Fitch Ratings: How Higher Tariffs Could Impact Health Insurers

While health plans are not likely to feel the most acute effects from the Trump administration’s tariffs, they face downhill impacts from market volatility and rising costs, according to a new analysis from Fitch Ratings.

The report examines the way tariffs could affect multiple types of insurance and estimates health insurers in particular face moderate exposure to the slower economic growth and financial performance that are more indirect results of the tariffs.

Health plans benefit in this particular case from the vast majority of their operations being domestic. However, while that suggests the impacts will be fairly limited in the short term, the effects would ramp up should the tariffs remain in place for an extended period or if they evolve to be more restrictive.

As an example, tariffs on pharmaceutical products would also likely lead to short-term cost pressures on insurers, according to Fitch.

Potential inflation on healthcare costs will likely be borne by providers first, according to Fitch. So, when those organizations come to the table to negotiate reimbursement contracts, that is likely to be a key factor in those discussions.

Contracts are generally on multiyear cycles, so commercial plan contracts coming to an end in the near term could see premiums increase if providers are significantly impacted by the tariffs.

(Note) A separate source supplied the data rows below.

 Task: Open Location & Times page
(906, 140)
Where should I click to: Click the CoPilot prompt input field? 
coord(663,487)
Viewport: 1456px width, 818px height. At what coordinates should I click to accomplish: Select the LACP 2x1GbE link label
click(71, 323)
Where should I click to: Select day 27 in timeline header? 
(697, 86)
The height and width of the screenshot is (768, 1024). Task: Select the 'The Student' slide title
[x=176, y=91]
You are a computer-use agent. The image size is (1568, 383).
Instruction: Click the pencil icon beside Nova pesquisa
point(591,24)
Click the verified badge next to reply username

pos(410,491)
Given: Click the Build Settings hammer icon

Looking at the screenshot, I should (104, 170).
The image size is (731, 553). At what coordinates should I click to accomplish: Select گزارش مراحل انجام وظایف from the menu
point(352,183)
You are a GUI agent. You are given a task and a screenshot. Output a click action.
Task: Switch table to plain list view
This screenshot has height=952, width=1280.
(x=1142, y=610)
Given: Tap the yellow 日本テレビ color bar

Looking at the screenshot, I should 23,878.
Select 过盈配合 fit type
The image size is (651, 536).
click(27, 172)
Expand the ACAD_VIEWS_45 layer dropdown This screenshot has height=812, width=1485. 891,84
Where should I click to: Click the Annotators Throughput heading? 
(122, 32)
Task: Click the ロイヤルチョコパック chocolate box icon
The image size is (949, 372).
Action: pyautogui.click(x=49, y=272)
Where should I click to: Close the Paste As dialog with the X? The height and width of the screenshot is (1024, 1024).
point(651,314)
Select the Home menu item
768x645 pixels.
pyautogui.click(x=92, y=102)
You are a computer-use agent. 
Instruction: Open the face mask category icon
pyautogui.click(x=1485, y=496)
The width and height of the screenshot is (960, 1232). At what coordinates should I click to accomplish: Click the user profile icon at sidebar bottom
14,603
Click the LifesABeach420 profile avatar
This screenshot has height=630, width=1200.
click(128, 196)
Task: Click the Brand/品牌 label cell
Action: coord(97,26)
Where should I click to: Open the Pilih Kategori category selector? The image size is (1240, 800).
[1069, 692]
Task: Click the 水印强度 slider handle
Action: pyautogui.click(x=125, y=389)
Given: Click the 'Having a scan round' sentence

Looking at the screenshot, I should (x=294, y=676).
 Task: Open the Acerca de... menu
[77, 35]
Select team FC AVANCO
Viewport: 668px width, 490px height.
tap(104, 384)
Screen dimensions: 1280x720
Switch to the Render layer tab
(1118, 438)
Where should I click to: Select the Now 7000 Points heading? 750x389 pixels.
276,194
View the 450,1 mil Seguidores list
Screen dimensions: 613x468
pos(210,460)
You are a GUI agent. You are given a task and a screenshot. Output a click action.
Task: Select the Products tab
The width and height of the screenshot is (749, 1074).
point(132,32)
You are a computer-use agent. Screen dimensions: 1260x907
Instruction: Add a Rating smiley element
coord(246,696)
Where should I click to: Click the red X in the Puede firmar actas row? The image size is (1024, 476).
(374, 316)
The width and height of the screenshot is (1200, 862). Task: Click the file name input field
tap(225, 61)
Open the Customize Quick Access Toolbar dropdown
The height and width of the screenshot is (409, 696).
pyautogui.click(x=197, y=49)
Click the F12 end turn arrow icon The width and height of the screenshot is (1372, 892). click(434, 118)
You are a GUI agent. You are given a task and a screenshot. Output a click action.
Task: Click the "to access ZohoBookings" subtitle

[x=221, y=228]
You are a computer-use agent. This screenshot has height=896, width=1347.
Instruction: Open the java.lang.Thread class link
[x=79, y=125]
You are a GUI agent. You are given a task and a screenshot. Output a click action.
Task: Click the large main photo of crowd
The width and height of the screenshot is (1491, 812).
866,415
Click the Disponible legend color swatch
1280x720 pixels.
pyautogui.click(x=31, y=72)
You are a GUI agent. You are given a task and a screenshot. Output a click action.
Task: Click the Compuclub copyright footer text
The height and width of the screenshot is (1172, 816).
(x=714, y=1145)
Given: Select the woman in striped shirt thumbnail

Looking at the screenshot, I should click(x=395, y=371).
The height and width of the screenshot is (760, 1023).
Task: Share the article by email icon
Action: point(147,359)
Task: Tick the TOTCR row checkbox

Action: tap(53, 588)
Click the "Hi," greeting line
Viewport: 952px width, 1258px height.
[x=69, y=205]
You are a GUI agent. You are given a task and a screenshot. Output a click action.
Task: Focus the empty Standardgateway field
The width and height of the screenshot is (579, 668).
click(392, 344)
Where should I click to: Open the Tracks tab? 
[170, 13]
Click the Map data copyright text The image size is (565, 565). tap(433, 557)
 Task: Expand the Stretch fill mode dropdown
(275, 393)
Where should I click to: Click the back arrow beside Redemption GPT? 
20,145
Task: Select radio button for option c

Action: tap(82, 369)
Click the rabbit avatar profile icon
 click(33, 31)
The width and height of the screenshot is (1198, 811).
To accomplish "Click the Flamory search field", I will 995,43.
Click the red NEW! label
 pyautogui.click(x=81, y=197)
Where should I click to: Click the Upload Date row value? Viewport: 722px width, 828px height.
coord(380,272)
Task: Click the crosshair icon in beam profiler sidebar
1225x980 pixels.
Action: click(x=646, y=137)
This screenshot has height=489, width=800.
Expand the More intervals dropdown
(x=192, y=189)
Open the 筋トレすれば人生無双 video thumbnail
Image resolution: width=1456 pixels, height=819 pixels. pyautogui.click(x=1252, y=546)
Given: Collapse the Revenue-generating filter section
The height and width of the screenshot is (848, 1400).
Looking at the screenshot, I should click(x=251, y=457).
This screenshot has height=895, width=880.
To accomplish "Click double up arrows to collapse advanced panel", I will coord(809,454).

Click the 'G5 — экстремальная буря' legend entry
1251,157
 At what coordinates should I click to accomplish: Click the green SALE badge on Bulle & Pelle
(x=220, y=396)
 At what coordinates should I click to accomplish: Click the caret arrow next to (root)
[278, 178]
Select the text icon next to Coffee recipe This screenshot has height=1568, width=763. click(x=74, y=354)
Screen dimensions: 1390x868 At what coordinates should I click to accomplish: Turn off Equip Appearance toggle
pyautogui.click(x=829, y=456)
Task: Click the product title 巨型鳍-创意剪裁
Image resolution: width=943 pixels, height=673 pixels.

For contracts with which renewals are farther out, insurers should track these trends so they can come to the table with a full view of cost pressures.

The uncertainty around the tariffs also introduces a variable into the actuarial analyses that plans use to price their products. This could lead some to overestimate the effects, or underestimate them, according to the report.

“If health insurers overestimate their increased medical costs, they will rebate any excess earnings,” the Fitch analysts said. “However, if they underestimate costs, they typically are unable to recover the losses.”

“With an eye on their competition, health insurers will likely focus on premium rate adequacy,” the researchers wrote.

Insurers that have a larger base in government insurance may see things play out differently from companies based more in the commercial sector, the report said. Should a significant economic downturn or recession follow the tariffs, that will likely shift many people to enrollment in government plans.

The tariffs also hold implications for insurers’ investments, according to the report. Changes in interest rates will impact market valuations, and bond defaults become more likely in this environment.